Ela enrolou os cabelos na mão e torceu para tirar o excesso de água. Sem pensar e Para ajudar, liberei um pouco do calor das minhas chamas em sua direção. Iara me lançou um sorriso lindo de gratidão quando seus cabelos voaram ao sabor do vento sequinhos. Iara prendeu seus fios lisos e pretos em um nó. Uma pena, eu eles eram tão lindos, sedosos e compridos. Não percebi que Esther nos encarava até que pigarreou para chamar nossa atenção.
— Vamos entrar na mata como lobas e seguir pela ligação que vocês têm umas com as outras. O que a Amkaly queria? — Ela encarou a filha. Iara olhou para mim, me dando o direito de responder.
— Queria falar com minha irmã, mas não disse sobre o que era.
— Bem, agora vamos deixar de fofocar e correr, antes deixar eu dar uma conferida nessas coisinhas chegando.
Esther abriu seu sobretudo. Independente da roupa que usava, sempre tinha um casaco comprido por cima, que chegava à metade das pernas. Era praticamente a sua segunda pela. Podia ser comum na Europa durante o inverno, mas aqui? Nesse calor dos infernos?
Observei enquanto ela enfiav* e tirava as mãos dos bolsos, fingindo desinteresse. Em outros momentos. Esther, dava leves batidinhas. Quando
puxou um lado do casaco para a direita, tive a visão completa do que estava por dentro: os inúmeros bolsos estavam cheios de pequenos frascos coloridos. Parecia uma estante de livros, pegou o que queria, guardou tudo, mas um dos vidros raros, o que só aumentou minha curiosidade. Depois de encontrar o que procurava, um frasco caiu e rolou para perto de mim. Ergui o pé para afastá-lo, mas antes que tocasse no vasilhame, ele sumiu no ar. Esther, com aquele sorriso diabólico nos lábios, segurava o vidro que surgiu novamente em sua mão.
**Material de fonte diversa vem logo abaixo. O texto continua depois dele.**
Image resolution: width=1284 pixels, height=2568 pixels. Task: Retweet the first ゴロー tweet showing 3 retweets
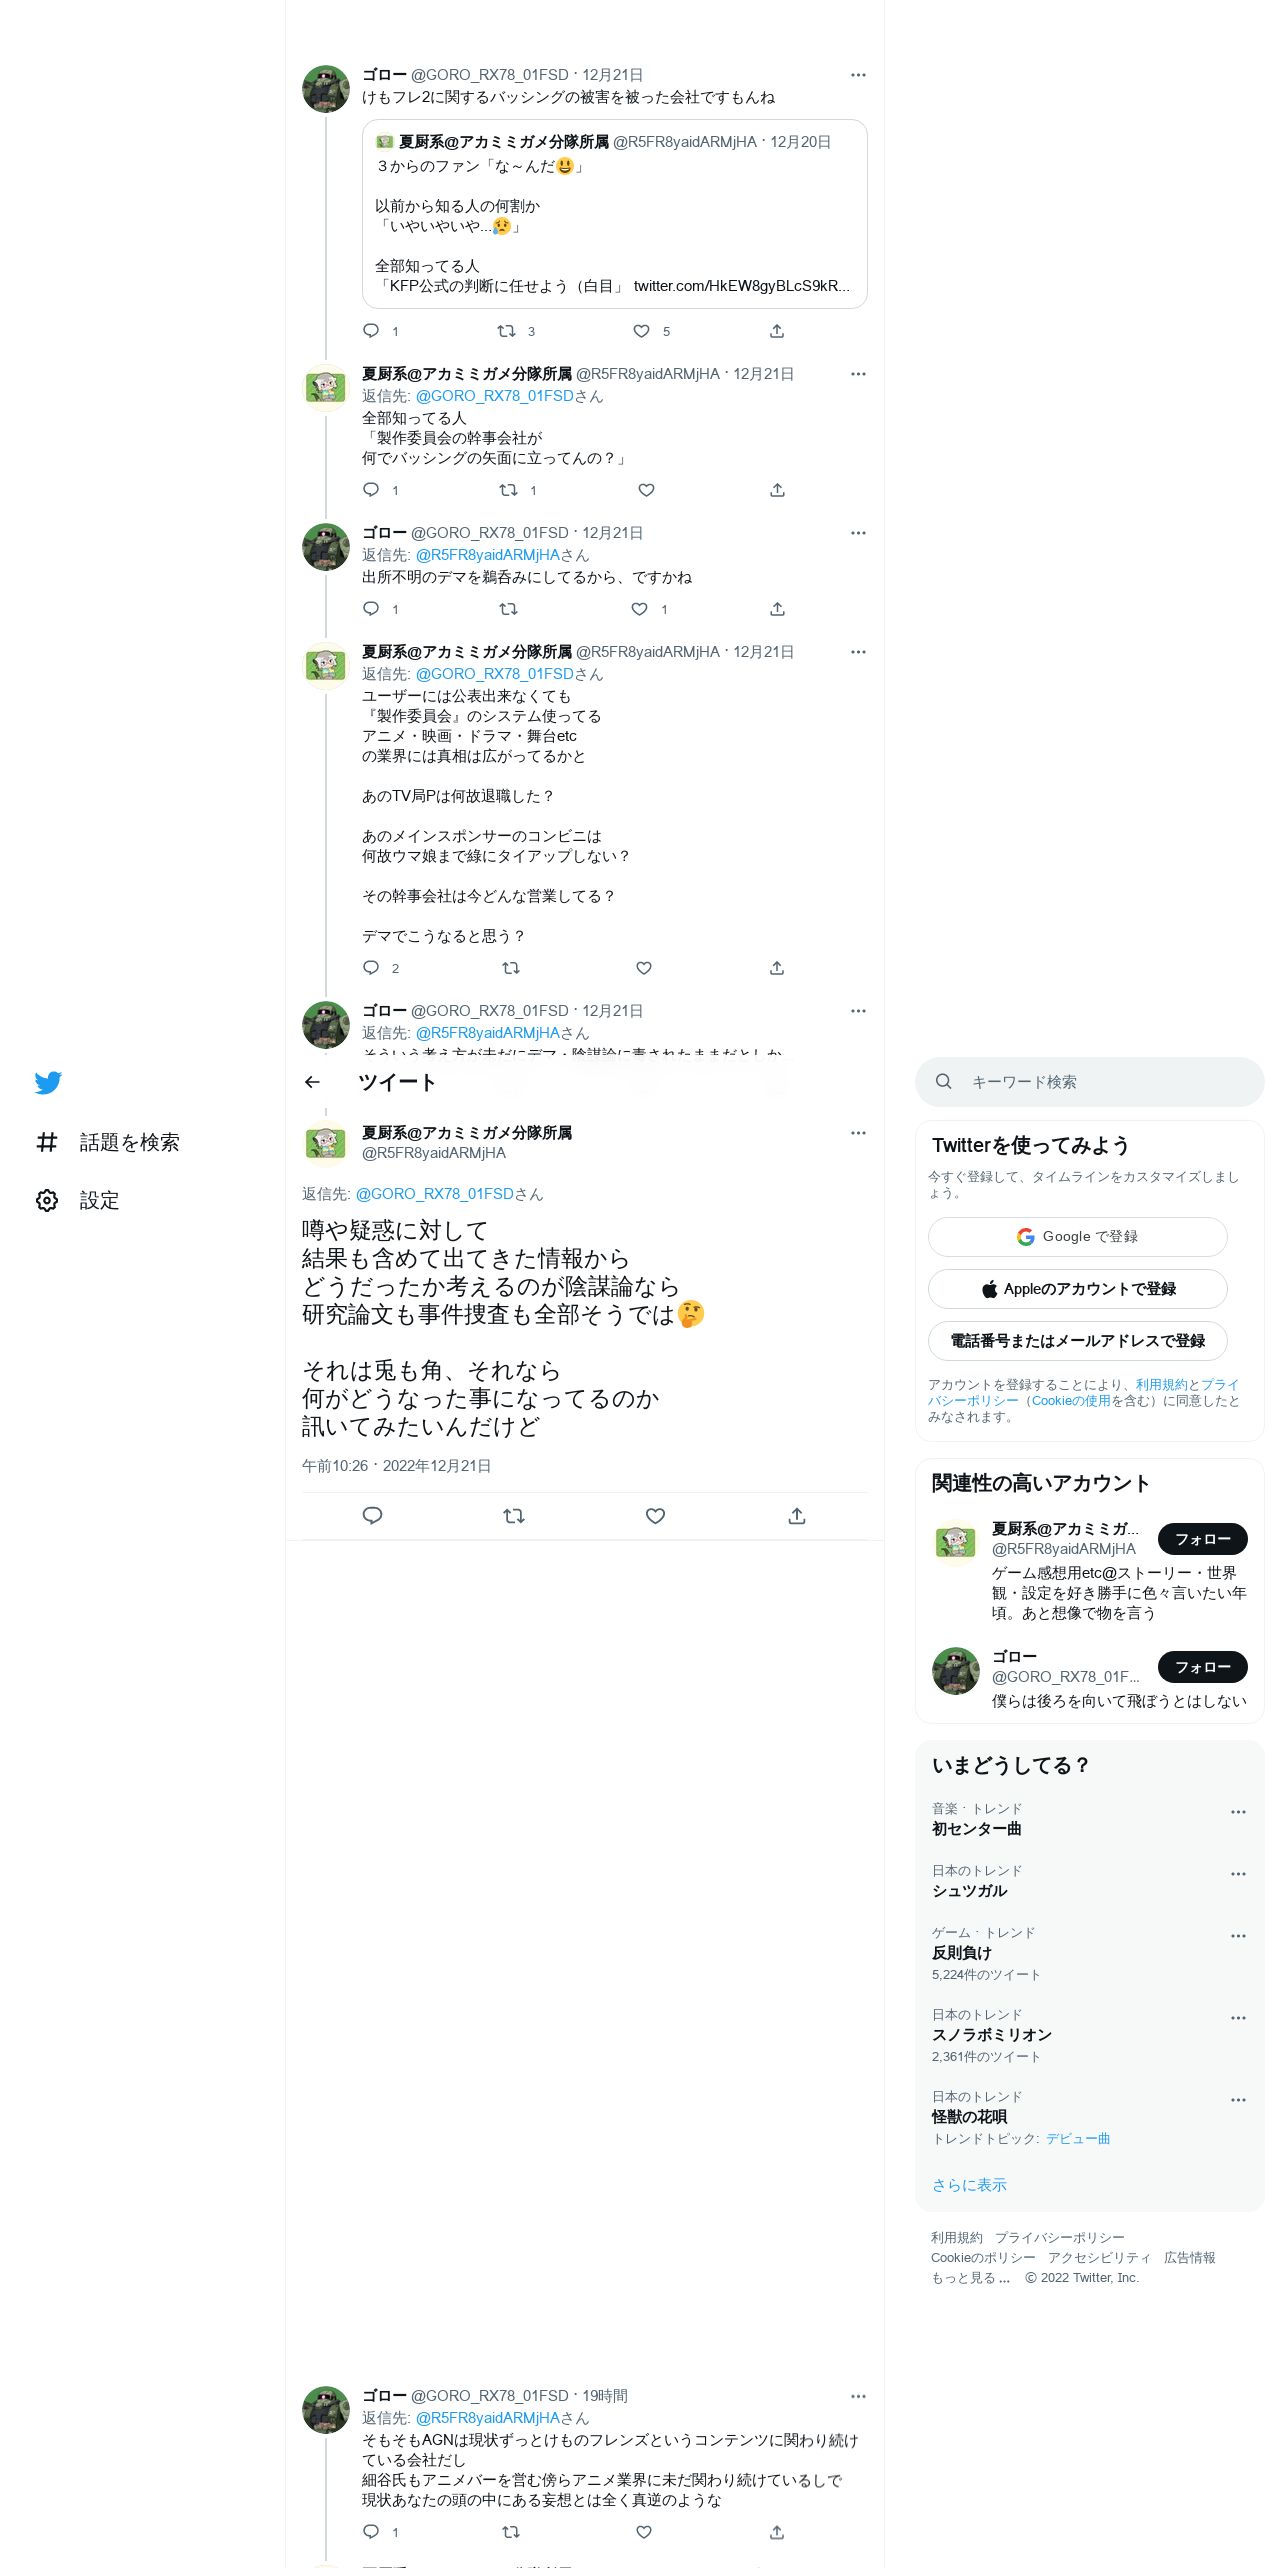(x=506, y=331)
— Eles são mágicos. Além de mim, só Agatha, Manom, Angel e Aldra podem pegar sem evaporar no ar como acabou de acontecer com você. — Ela guardou a poção, dando batidinhas no bolso. Quando se virou, me viu olhando curiosa para dentro de seu casaco e revirou os olhos. — Pergunte, garota. Eu sei que está se remoendo de curiosidade. Pergunte antes que eu me arrependa.
Esther era nossa professora de magia, por isso não me senti intimidada.
— Eu notei que os vidros têm uns símbolos que nunca vi quando estudamos simbologia e suas causas. O que significam? — Para Esther não os ter mostrado em sala de aula, deviam ser ultra secretos.
Esther me olhou da mesma forma que um gato olha para um passarinho tomando banho numa poça de água. Escondido, esperando para dar um pulo e estraçalhar com os dentes seu corpinho indefeso. Mesmo eu não sendo exatamente indefesa, diante de Esther eu era um zero à esquerda. Era assim que ela me olhava.
— Isso não são símbolos, garota intrometida. — Ela pegou um dos frascos na palma da mão e o trouxe bem próximo aos meus olhos para eu ver melhor. Eu continuava vendo símbolos estranhos, e de perto ficavam ainda mais esquisitos. Era como se estivessem vivos, se mexendo. — São letras de uma língua morta muito antes de os humanos terem escolhido uma religião.
É aramaico antigo, impronunciável na nossa língua pela falta das vogais com as quais estamos acostumados a formar palavras. Mas essas letras dizem exatamente que pó é esse e para que serve. Em cada frasco tem um pó diferente, que pode ser de anjo ou demônio, mas para mim tanto faz e não me interessa saber. Tudo que sei é que são de ossos e cartilagens. Agora, se veio do céu ou do inferno, não faz diferença.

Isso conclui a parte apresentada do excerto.